Granted, there are limitations. A technical quirk prevents AlphaGeometry2 from solving problems with a variable number of points, nonlinear equations, and inequalities. And AlphaGeometry2 isn’t technically the first AI system to reach gold-medal-level performance in geometry, although it’s the first to achieve it with a problem set of this size.
AlphaGeometry2 also did worse on another set of harder IMO problems. For an added challenge, the DeepMind team selected problems — 29 in total — that had been nominated for IMO exams by math experts, but that haven’t yet appeared in a competition. AlphaGeometry2 could only solve 20 of these.
Still, the study results are likely to fuel the debate over whether AI systems should be built on symbol manipulation — that is, manipulating symbols that represent knowledge using rules — or the ostensibly more brain-like neural networks.
AlphaGeometry2 adopts a hybrid approach: Its Gemini model has a neural network architecture, while its symbolic engine is rules-based.
Proponents of neural network techniques argue that intelligent behavior, from speech recognition to image generation, can emerge from nothing more than massive amounts of data and computing. Opposed to symbolic systems, which solve tasks by defining sets of symbol-manipulating rules dedicated to particular jobs, like editing a line in word processor software, neural networks try to solve tasks through statistical approximation and learning from examples.
Neural networks are the cornerstone of powerful AI systems like OpenAI’s o1 “reasoning” model. But, claim supporters of symbolic AI, they’re not the end-all-be-all; symbolic AI might be better positioned to efficiently encode the world’s knowledge, reason their way through complex scenarios, and “explain” how they arrived at an answer, these supporters argue.

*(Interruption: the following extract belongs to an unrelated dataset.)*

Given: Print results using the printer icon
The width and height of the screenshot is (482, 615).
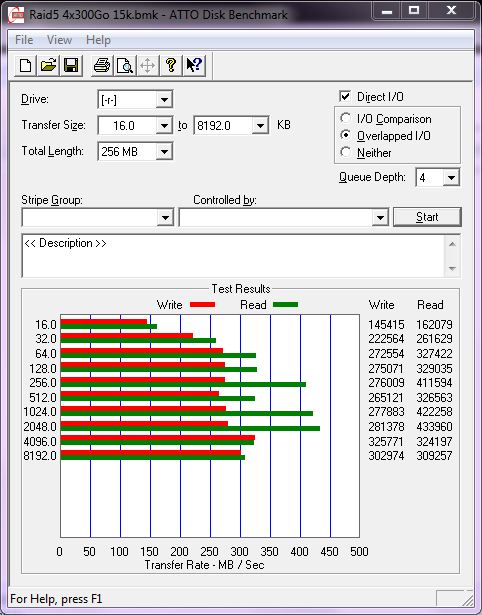Looking at the screenshot, I should coord(102,65).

“It is striking to see the contrast between continuing, spectacular progress on these kinds of benchmarks, and meanwhile, language models, including more recent ones with ‘reasoning,’ continuing to struggle with some simple commonsense problems,” Vince Conitzer, a Carnegie Mellon University computer science professor specializing in AI, told TechCrunch. “I don’t think it’s all smoke and mirrors, but it illustrates that we still don’t really know what behavior to expect from the next system. These systems are likely to be very impactful, so we urgently need to understand them and the risks they pose much better.”
AlphaGeometry2 perhaps demonstrates that the two approaches — symbol manipulation and neural networks — combined are a promising path forward in the search for generalizable AI. Indeed, according to the DeepMind paper, o1, which also has a neural network architecture, couldn’t solve any of the IMO problems that AlphaGeometry2 was able to answer.
This may not be the case forever. In the paper, the DeepMind team said it found preliminary evidence that AlphaGeometry2’s language model was capable of generating partial solutions to problems without the help of the symbolic engine.
“[The] results support ideas that large language models can be self-sufficient without depending on external tools [like symbolic engines],” the DeepMind team wrote in the paper, “but until [model] speed is improved and hallucinations are completely resolved, the tools will stay essential for math applications.”